Dans son nouveau recueil élégamment intitulé Imprécations Nocturnes, préfacé par Jean-Louis Kuffer, l'auteur poursuit sa quête inlassable ou plutôt sa « hantise insondable », amplement signifiée dès son premier recueil, Conspiration du Réel, dont j'avais dans un article précédent vanté les qualités littéraires. Mais également le contenu singulier, dont les thèmes récurrents qui n'ont rien d'une argumentation passive ou poussive, c'est selon, convoquent une fois de plus les affres de la vie et plus encore ses pernicieux revers.

Certes l'auteur, et on le sait désormais, est un poète tourmenté, et hanté par une sorte de « négativité maîtrisée » qui puise sa force dans les méandres d'un vécu, presque anarchique, à la fois lourdement conscientisé, mais aussi inconsciemment refoulé dont les strates successives et pour le moins acrobatiques, laissent apparaître une énergie réfractaire peu commune.

L'auteur se bat contre lui-même ! A peine à respirer parfois — il ne fait pas semblant de porter incidemment une douleur existentielle qui paraîtrait suspecte, mais il la vit pleinement comme un sacrifice nécessaire à l'inverse d'une hypothétique révélation. Cependant le présent recueil se distingue du précédent par la volonté non dissimulée de sortir de la fosse — tête baissée — en gravitant dehors, vers… Et en répondant à « l'appel brûlant des vivants », comme deux mondes qui s'attirent et se refoulent, « deux mondes pour sceller le même cercueil » ; ce qui revient à affirmer que ces mondes-là radicalement distincts finissent finalement par se télescoper. « Chacun devenant le fantôme de l'autre ».

Affirmation étourdissante, il va sans dire, où le miroir originellement réparateur finit par voler en éclats, et là « où on n'y voit plus rien », « je suis cet imposteur/dont la lucidité vengeresse/lui désigne la blessure du soleil ». Ainsi l'auteur sait qui il est. Il ne s'en cache pas. Il ose même l'avouer crûment ! « Je suis ce bohémien avide de sensations/aveuglé par ses chimères/,mais s'accrochant à une branche d'éternité ». Drôle d'éternité cependant dont la mort est le terme. Ici le vivant n'est qu'une pure contradiction.

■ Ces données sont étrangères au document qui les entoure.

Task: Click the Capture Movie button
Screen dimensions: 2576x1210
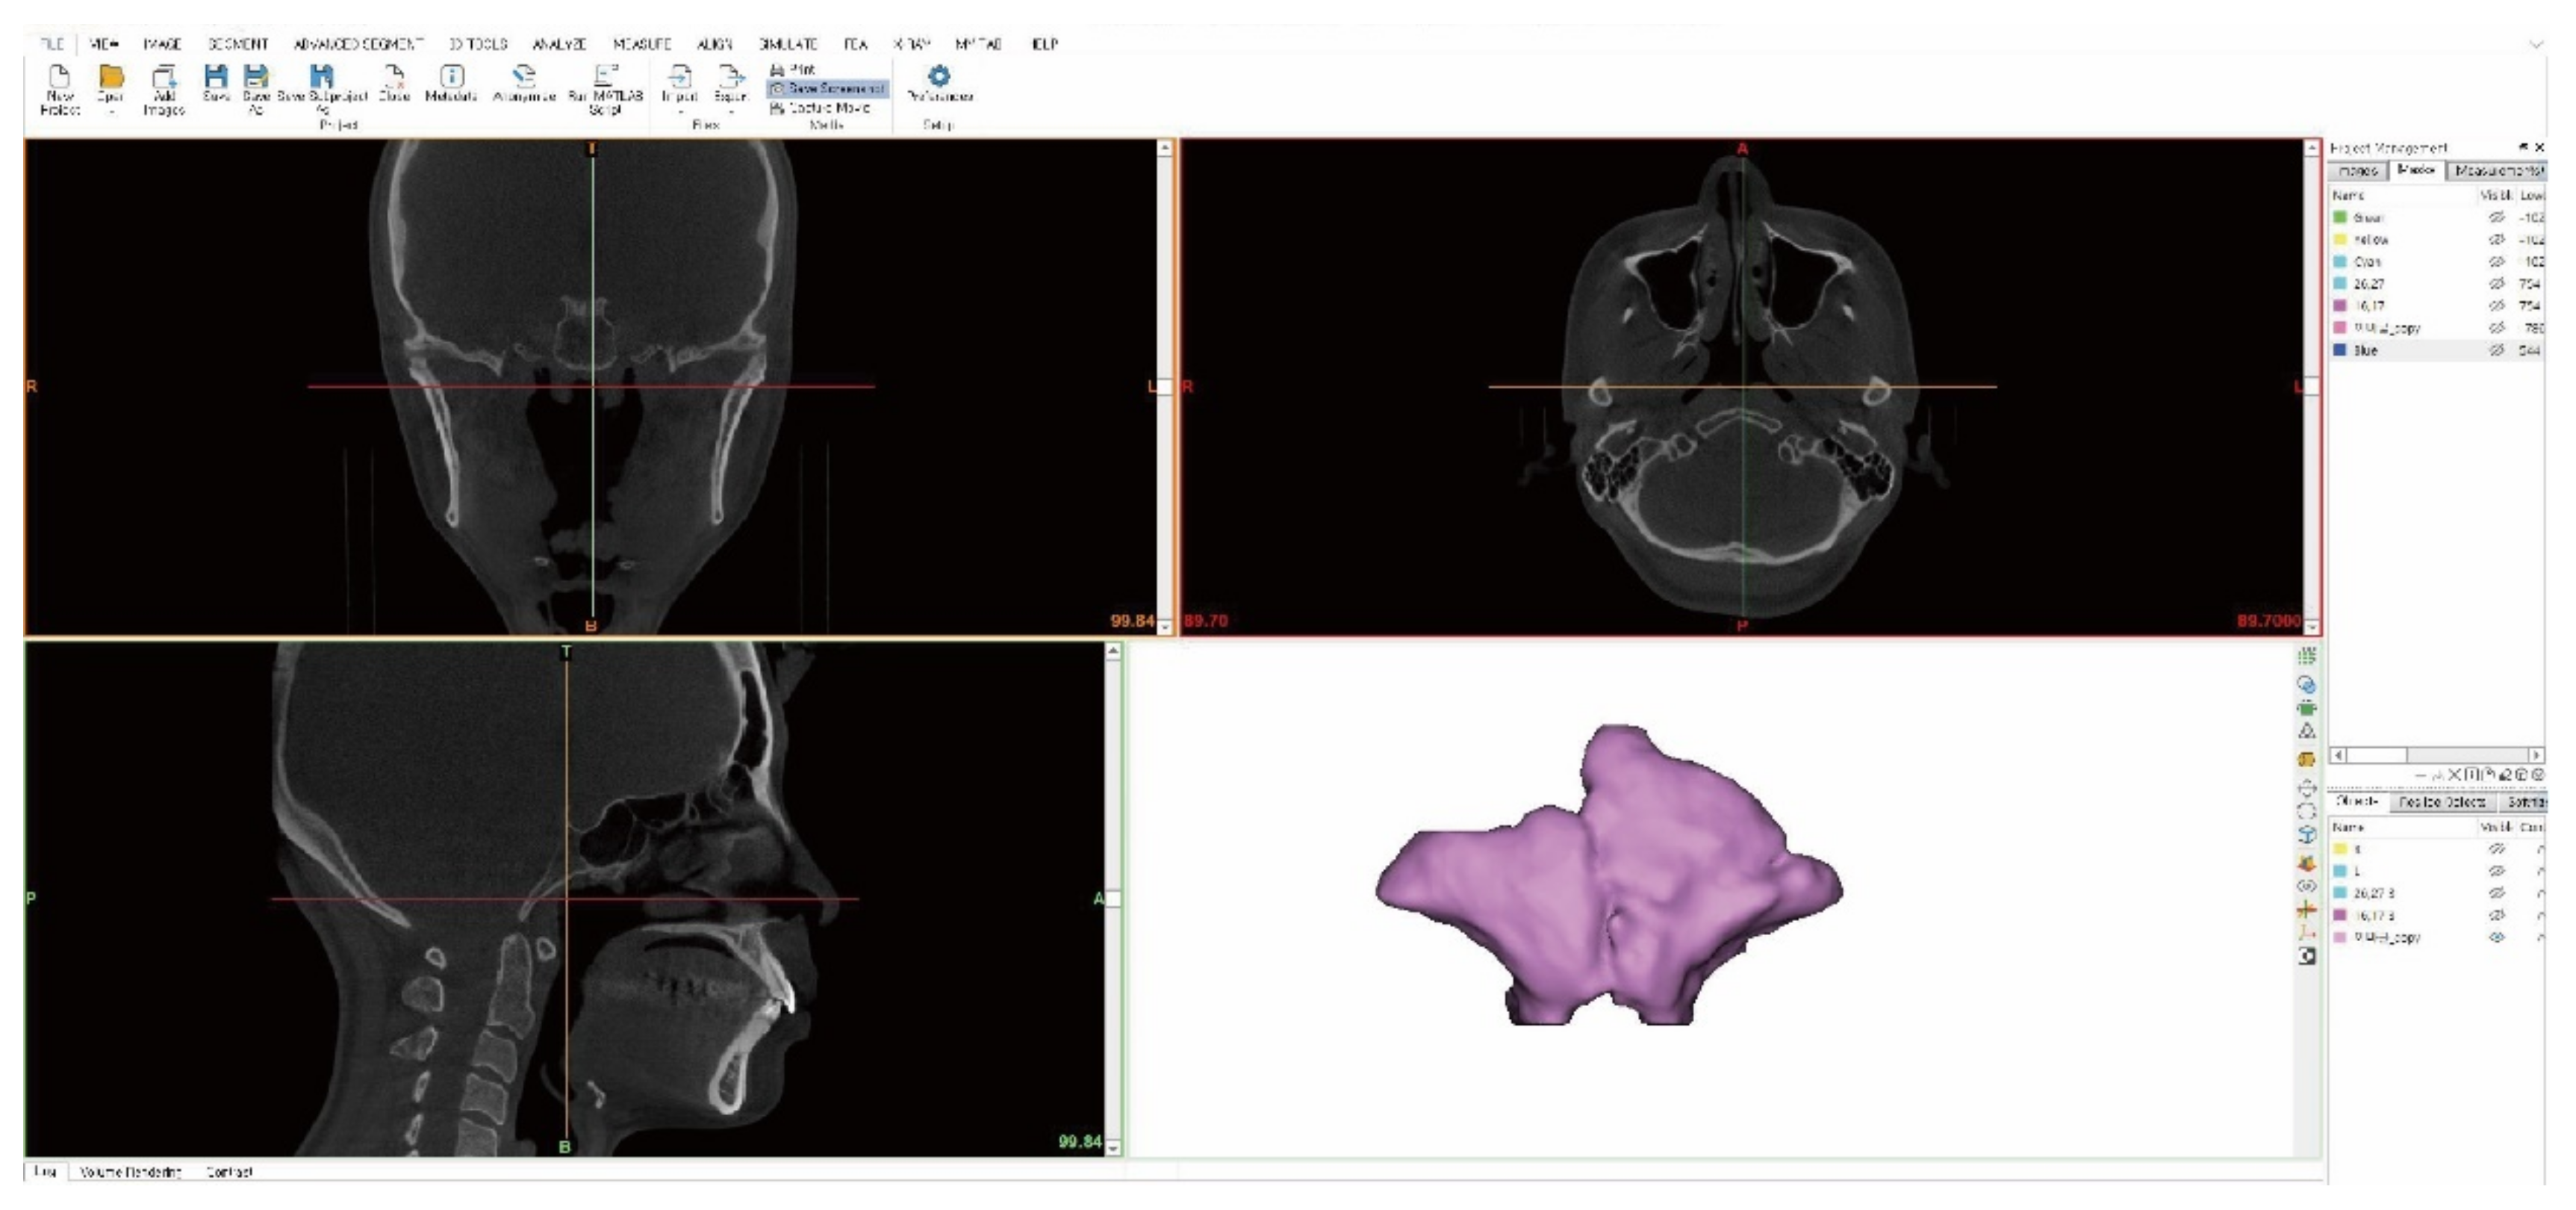Action: 821,108
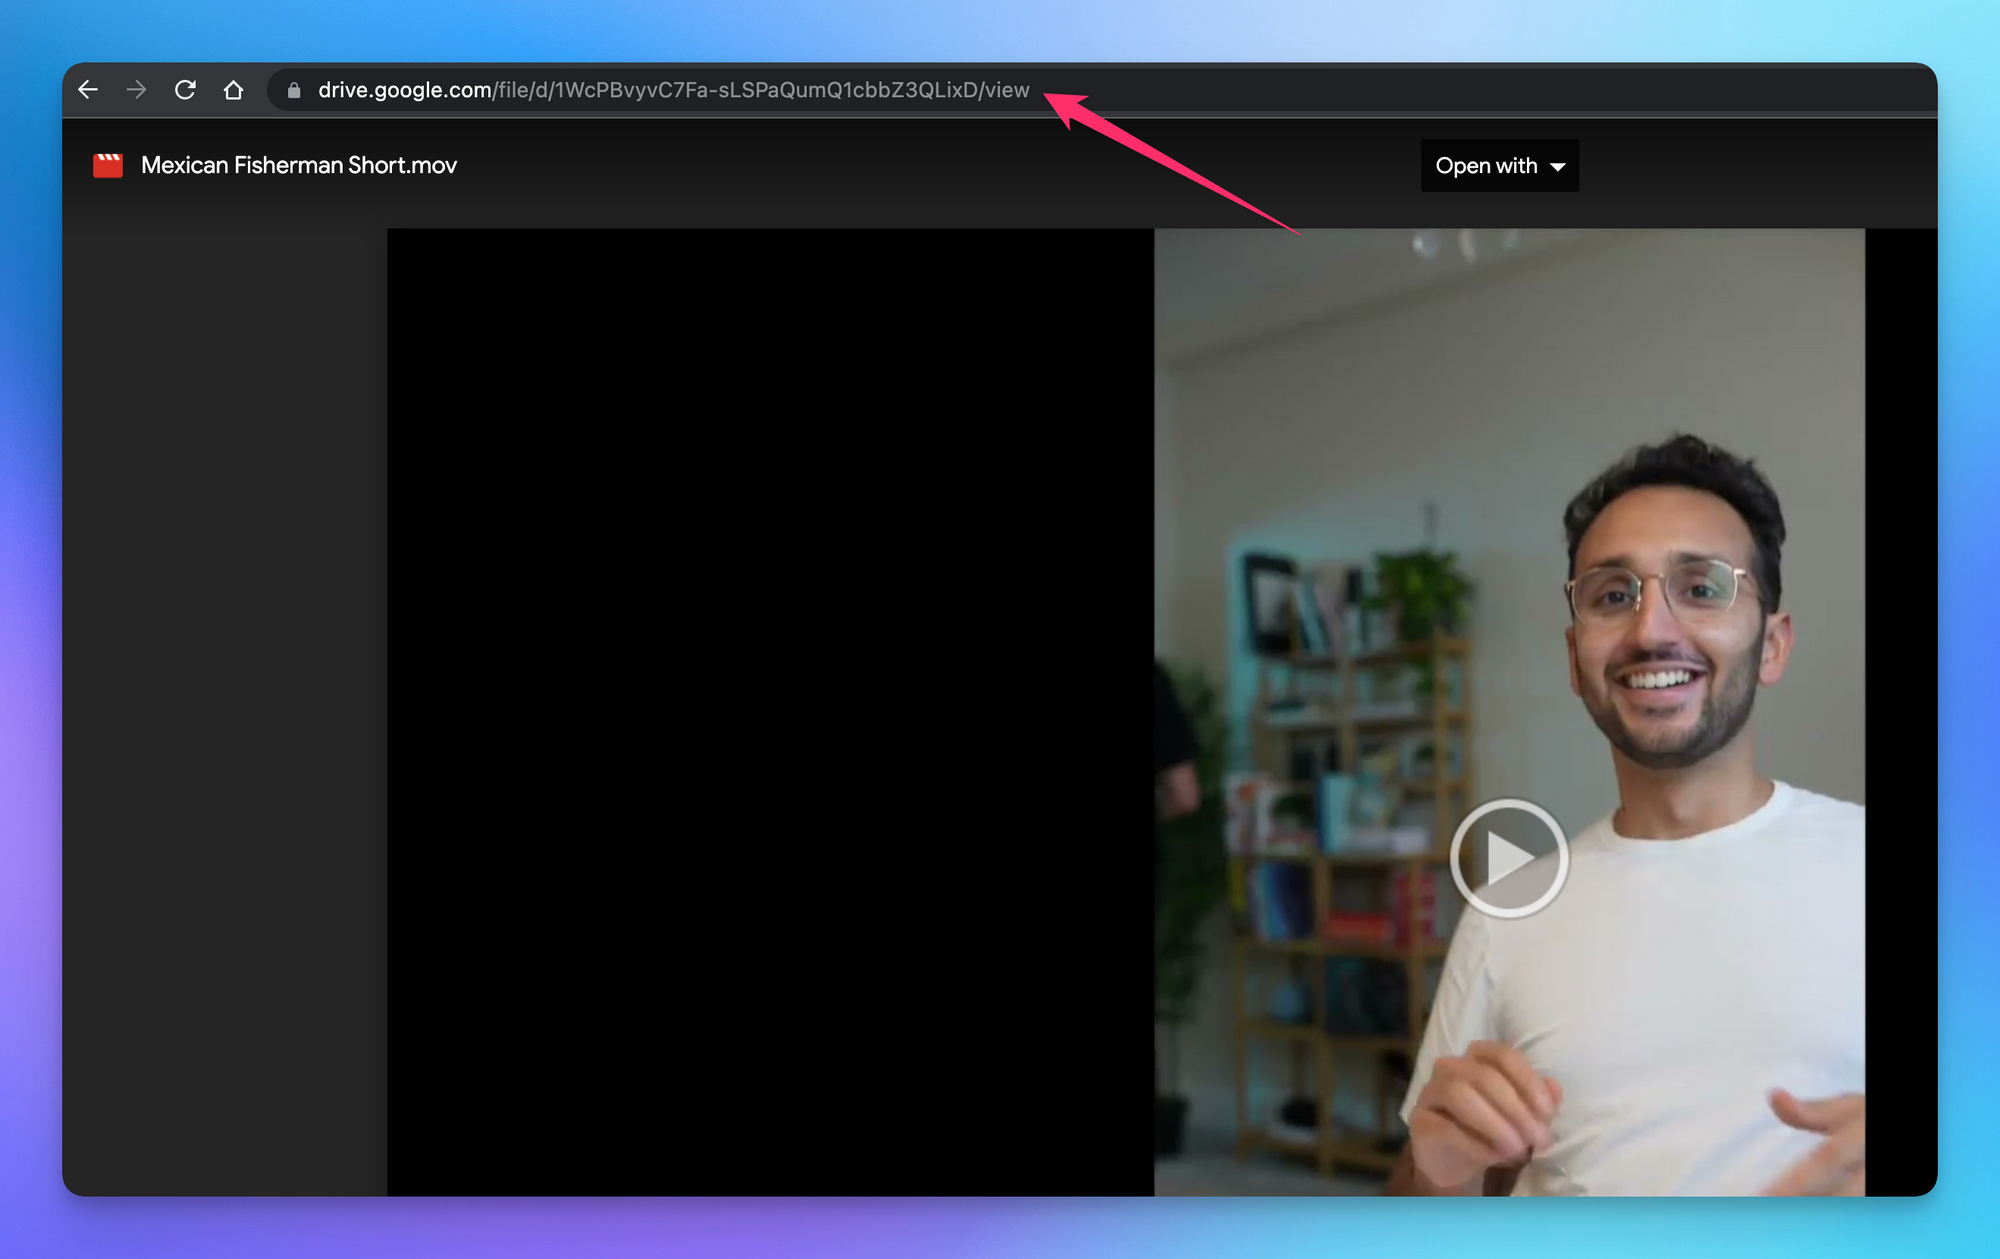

Aussi pour bien comprendre la quête, de Gégory Rateau, disons le ouvertement victimaire, il faut obligatoirement inverser les propositions et les lire à reculons, « avec l'envie de repousser les murs », mais « qui donc racontera mon histoire ? » Il faut dire que, dans certains cas, la nuit est généreusement salvatrice dans le sens d'une luminosité conquise à force d'aveuglement ; « sans pouvoir en contrôler la teneur » ou la terreur ? Comme aussi bien « d'en faire de refrains coup de poing » — car nul besoin de pousser le bouchon trop loin quand le mal est déjà fait, « la fièvre entre les jambes », d'ailleurs « on a tous un paysage douloureux en mémoire ». Une formule simple, mais vraie ! Un paysage qui parfois s'échappe de lui-même pour finalement rebondir ailleurs. Une redondance scabreuse, jamais vraiment tout à fait sympathique et qui met en garde contre les caprices du temps.

« On a tous un rapport douloureux au temps ». C'est en cela que toute imposture prend vraiment corps, comme une délimitation sordide de la conscience, « et déjà posée sur l'autre rive », « le soleil fatigué d'attendre lui aussi », avec « cette chose sans âge aux traits aguicheurs/couchée là/sur son lit de ronces » au coeur même d'une féminité ambiguë. Est-elle vengeresse celle-là ? Ou proprement désignée pour n'exister que de rares instants au seuil d'une « religiosité de façade ». Cela va de soi. Une fois de plus l'auteur ne se ment pas, « avec personne pour laver ma dépouille ».

Une dépouille hautement mortifère et pour cause ! « Où la sueur signe sa fatigue », « Depuis l'enfance j'ai appris à dissimuler ». le voilà donc piégé par son propre destin, cependant délesté de toute forme de mensonges « inopérants ». Advienne que pourra donc ! Il faut savoir rester modeste face à la souffrance, ne jamais se déclarer martyr du presque rien. C'est d'ailleurs ce que nous apprend l'auteur : Souffrir en dignité ! Ou plutôt apprendre à souffrir sereinement ! En clair souffrir pour ne rien obtenir ! Vider son âme ; apprendre patiemment à la réinventer — un exercice fastidieux, forcément douloureux, qui n'est pas donné au tout venant.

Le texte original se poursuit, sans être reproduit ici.